— begin Extracted material —
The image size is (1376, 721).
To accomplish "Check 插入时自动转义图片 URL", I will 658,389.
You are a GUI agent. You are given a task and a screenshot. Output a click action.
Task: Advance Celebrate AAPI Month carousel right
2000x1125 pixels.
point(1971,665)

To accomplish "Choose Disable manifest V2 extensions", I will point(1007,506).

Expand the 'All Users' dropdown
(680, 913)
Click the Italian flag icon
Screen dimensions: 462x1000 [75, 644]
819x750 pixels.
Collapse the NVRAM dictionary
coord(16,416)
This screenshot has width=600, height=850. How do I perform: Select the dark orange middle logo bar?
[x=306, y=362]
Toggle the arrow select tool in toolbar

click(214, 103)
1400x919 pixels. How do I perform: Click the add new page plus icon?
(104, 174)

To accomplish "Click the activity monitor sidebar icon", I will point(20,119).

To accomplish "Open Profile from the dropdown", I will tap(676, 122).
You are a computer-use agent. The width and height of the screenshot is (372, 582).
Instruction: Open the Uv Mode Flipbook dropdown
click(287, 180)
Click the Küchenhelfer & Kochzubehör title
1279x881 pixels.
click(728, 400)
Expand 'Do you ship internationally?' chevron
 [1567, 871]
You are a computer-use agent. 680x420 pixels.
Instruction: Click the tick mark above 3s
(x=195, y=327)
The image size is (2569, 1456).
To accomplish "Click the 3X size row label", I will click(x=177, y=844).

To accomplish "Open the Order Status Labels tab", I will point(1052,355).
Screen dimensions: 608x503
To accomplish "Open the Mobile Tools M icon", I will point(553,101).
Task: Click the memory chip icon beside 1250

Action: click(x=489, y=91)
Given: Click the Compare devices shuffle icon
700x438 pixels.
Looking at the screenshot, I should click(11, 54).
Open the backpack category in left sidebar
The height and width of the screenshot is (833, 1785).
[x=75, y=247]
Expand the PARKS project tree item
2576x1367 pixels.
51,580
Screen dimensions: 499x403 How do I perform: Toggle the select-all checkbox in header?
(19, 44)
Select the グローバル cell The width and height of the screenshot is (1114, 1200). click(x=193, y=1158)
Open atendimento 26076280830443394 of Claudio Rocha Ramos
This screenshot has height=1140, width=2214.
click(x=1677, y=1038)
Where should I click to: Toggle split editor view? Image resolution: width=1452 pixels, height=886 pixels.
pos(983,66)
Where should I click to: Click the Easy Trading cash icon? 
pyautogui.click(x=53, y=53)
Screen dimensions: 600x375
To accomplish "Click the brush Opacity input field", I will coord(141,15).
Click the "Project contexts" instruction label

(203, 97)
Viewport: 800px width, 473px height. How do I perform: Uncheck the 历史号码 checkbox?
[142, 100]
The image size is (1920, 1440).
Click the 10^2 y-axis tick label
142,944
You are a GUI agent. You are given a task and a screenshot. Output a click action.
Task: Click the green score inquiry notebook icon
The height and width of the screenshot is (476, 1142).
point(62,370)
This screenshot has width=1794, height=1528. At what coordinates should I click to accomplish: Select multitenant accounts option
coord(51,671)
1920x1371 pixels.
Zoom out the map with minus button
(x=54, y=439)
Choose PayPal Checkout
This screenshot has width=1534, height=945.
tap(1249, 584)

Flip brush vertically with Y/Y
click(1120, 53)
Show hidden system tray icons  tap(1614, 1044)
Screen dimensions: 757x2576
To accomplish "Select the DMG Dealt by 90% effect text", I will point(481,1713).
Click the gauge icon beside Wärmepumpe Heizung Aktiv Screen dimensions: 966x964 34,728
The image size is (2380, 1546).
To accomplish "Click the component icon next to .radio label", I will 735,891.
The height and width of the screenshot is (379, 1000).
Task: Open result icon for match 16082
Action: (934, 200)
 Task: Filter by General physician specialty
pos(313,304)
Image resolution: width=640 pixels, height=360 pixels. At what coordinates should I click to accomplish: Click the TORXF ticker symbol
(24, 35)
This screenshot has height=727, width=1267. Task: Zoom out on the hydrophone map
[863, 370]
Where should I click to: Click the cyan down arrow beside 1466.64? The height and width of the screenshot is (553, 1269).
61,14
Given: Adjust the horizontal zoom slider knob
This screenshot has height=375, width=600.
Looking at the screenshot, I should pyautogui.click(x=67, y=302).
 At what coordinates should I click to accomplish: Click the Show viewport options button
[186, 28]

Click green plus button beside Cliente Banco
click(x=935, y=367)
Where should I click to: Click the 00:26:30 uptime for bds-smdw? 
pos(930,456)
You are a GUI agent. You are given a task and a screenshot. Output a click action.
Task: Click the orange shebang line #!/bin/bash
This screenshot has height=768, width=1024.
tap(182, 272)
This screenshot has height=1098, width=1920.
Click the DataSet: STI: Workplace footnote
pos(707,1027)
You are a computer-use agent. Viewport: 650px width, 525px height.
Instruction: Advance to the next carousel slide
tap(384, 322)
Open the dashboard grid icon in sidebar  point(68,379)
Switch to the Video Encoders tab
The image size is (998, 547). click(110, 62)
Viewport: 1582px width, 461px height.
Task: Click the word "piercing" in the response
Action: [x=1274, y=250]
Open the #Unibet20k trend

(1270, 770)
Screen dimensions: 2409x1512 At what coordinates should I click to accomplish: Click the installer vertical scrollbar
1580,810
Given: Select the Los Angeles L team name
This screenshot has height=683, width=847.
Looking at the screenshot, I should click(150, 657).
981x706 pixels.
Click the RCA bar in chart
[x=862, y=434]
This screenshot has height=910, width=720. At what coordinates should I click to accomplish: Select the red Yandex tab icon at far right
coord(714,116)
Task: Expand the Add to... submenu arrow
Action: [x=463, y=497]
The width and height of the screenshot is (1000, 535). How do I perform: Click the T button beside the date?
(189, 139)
— end Extracted material —
*Short task:* Rewrite the entries from the line containing "Select the グローバル" through the line containing "click(x=1677, y=1038)" as a two-column CSV with the headers instruction and response. Give one row per entry, put each field in quotation marks, and replace any line breaks with spaces.

*Exercise answer:*
instruction,response
"Select the グローバル cell The width and height of the screenshot is (1114, 1200).","click(x=193, y=1158)"
"Open atendimento 26076280830443394 of Claudio Rocha Ramos This screenshot has height=1140, width=2214.","click(x=1677, y=1038)"